====== Input data ======

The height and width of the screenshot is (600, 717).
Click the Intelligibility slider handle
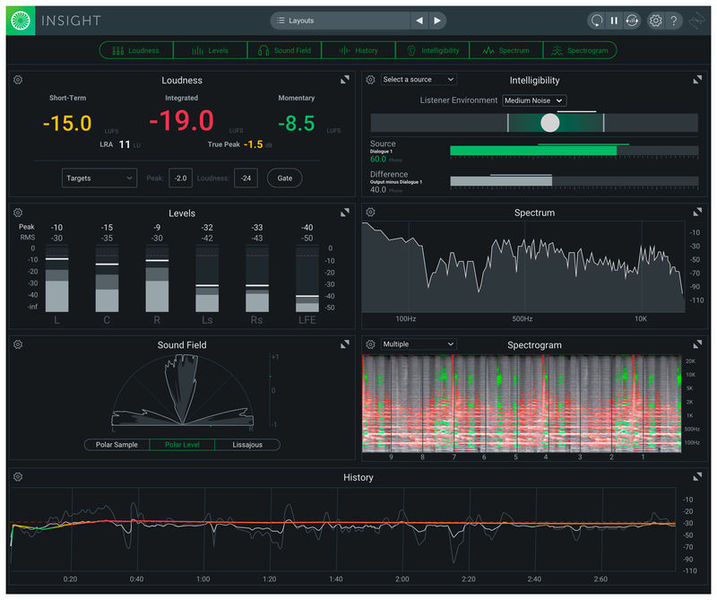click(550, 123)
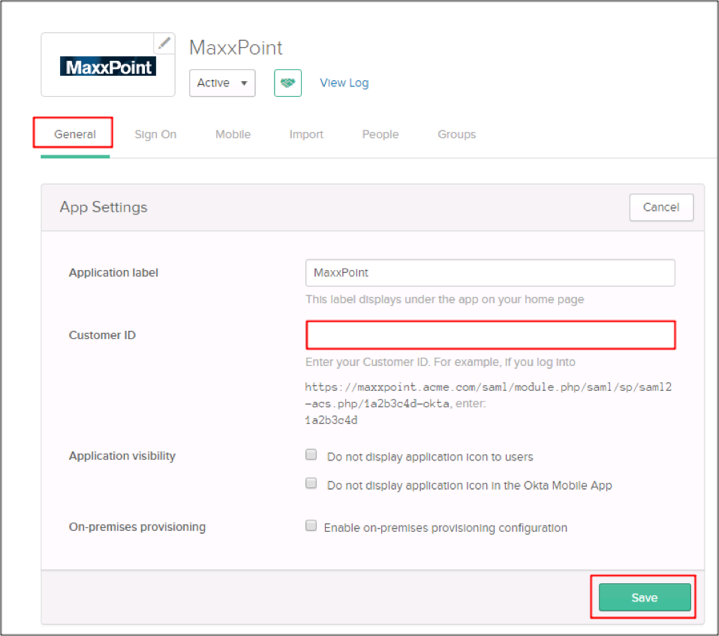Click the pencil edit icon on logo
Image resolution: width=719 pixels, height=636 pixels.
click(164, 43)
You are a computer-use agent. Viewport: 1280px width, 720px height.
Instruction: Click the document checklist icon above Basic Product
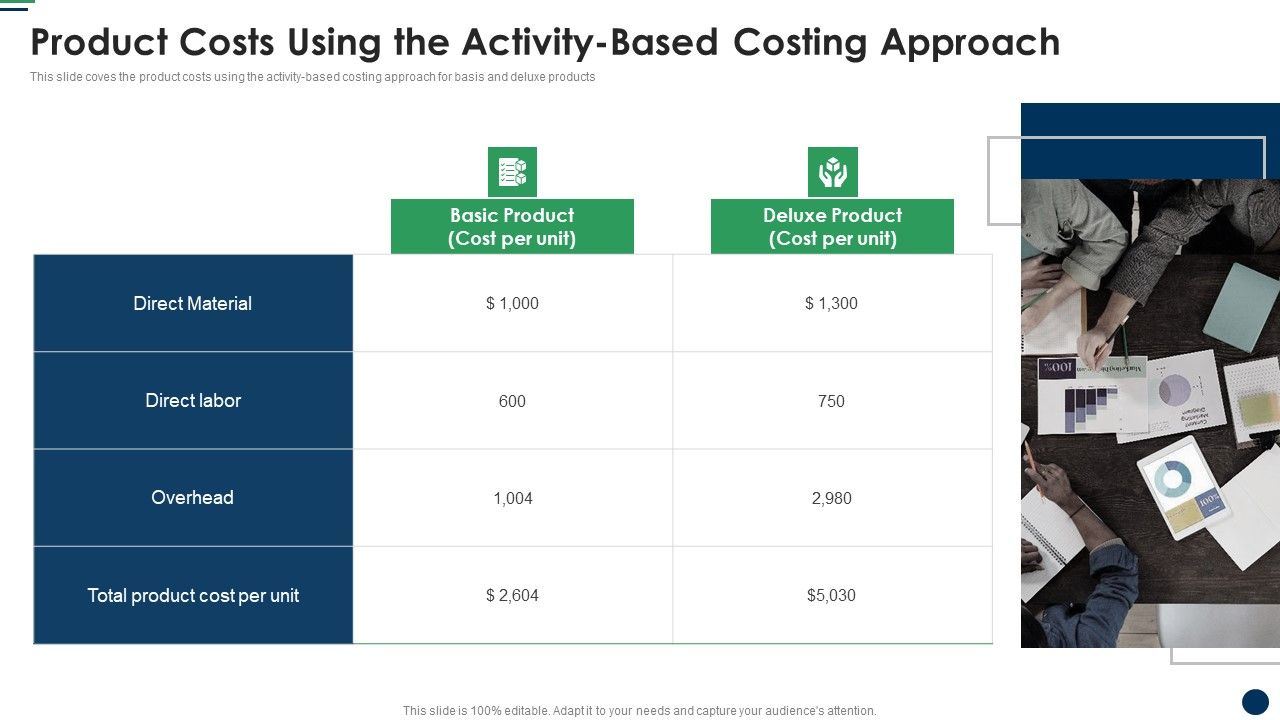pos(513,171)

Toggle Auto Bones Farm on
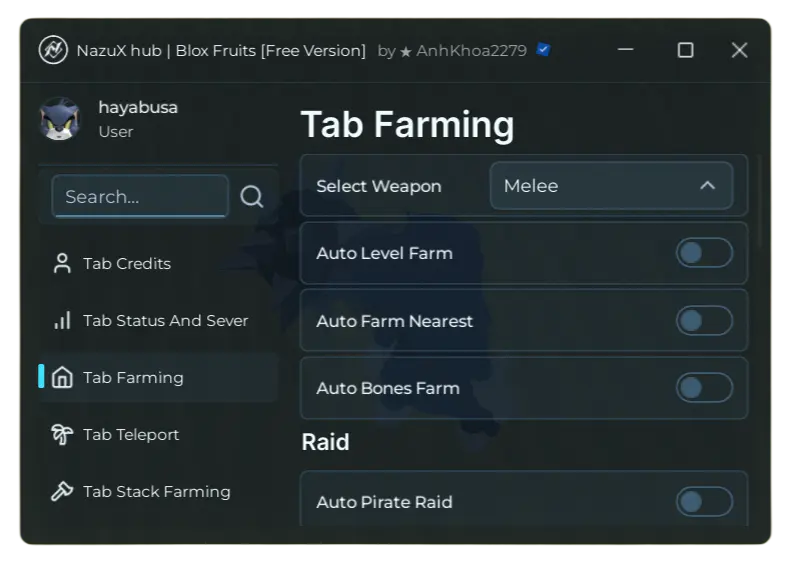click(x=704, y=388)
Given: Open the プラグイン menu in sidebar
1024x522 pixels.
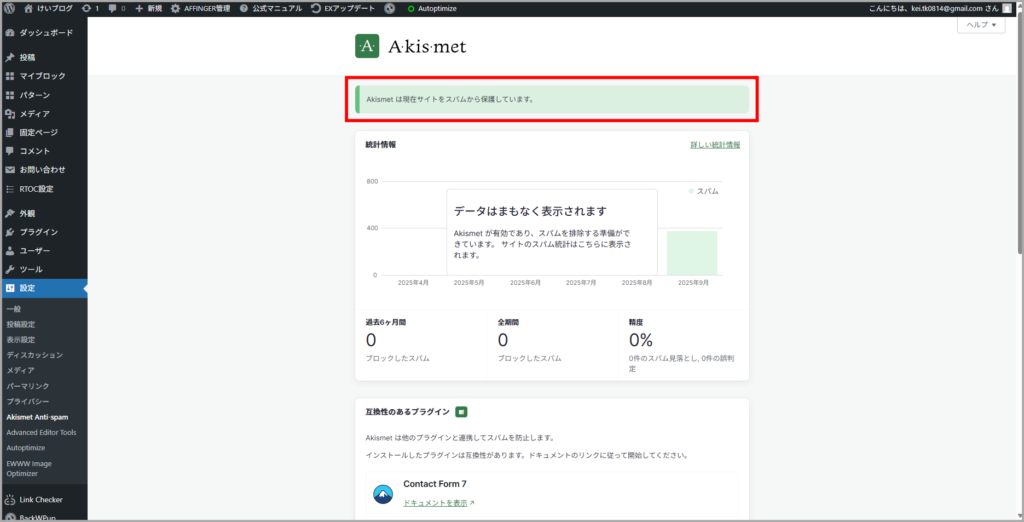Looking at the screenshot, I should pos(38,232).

======

▶ **To do**
Every line of the material above must be written out exactly, with no pictures.

▶ **Response area**
The height and width of the screenshot is (600, 717).
Click the Intelligibility slider handle
click(550, 123)
Click the pencil edit icon on logo
Image resolution: width=719 pixels, height=636 pixels.
click(164, 43)
You are a computer-use agent. Viewport: 1280px width, 720px height.
Instruction: Click the document checklist icon above Basic Product
pos(513,171)

Toggle Auto Bones Farm on
click(x=704, y=388)
Given: Open the プラグイン menu in sidebar
1024x522 pixels.
Looking at the screenshot, I should pos(38,232).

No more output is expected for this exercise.